The first work I ever made with the skin of a shark was from a porbeagle that I got from a fishmonger in Ireland when it was still allowed to be sold for food. What I did with that was gilded the interior of the skin with pure gold, making precious something that’s considered ugly or discardable.Very often my work is about two things coming together. There's something chemical in gold and there's something post-nature, obviously, in the shark, but there's still the energy of the imagined notion of the shark which is connected to us in terms of animal but removed from us in terms of territory and ocean.
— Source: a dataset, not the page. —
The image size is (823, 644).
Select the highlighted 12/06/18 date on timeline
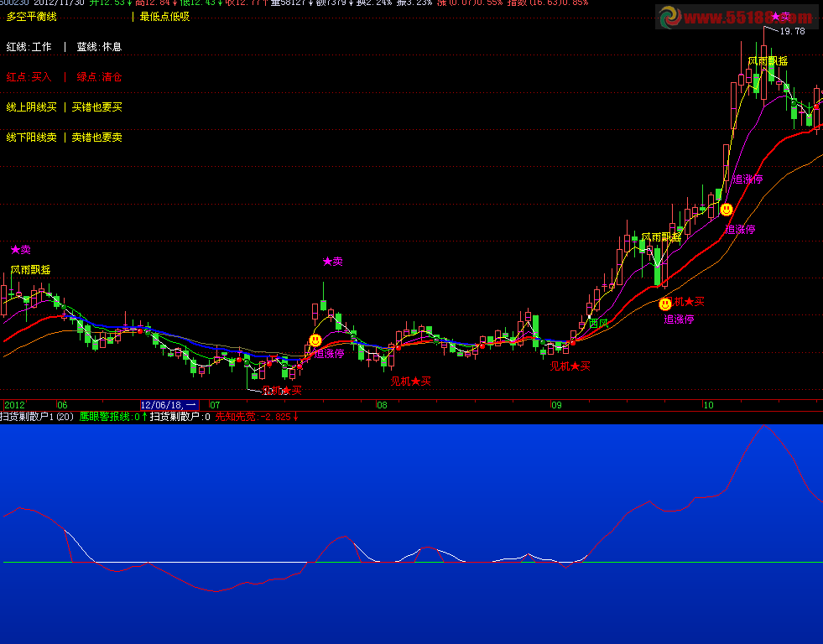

People do tend to fear skin and bone because it maybe possibly mirrors their own mortality and our own decay. Something lasting forever is a kind of ludicrous notion really.
This is the sad kind of residue of a very beautiful animal which I cast, actually, in bronze and made a piece called Everest Shark. I cast an exact replica of Mount Everest and put it on where the dorsal fin should be. It's a piece about time, actually. 100 million years ago it evolved to the form it's in now and has not needed to evolve since. Mount Everest only rose to its pinnacle 60 million years ago, so there's this beautiful difference in time, 40 million years, where the pinnacle of our planet, which we all aspire to climb, is so much younger than the shark.
A long time I was working with fingers, creating stalactites out of wax fingers that were cast in bronze. These are roots from brambles in the garden, and what we're going to do is create a bolt of lightning in this tiny hole in Lismore from the ceiling which will have five fingers that then eventually touch the ground and it will be cast in silver.
This was a kid who lived down the road that had very beautiful, elegant fingers and I just make a mould and then we cast them in wax.
Behind this then, I should show you this one, is a little model of the Ghost Ship that I did many years ago in Dublin Bay where we painted an old light ship with phosphorous paint and it glowed for three weeks in the middle of Dublin Bay.
People say, does this landscape feed me, does it deliver material every day? Up to now it has but maybe I’ll never do anything with another shark skin again. What's next, where can you get other natural material that will trigger something in a new way?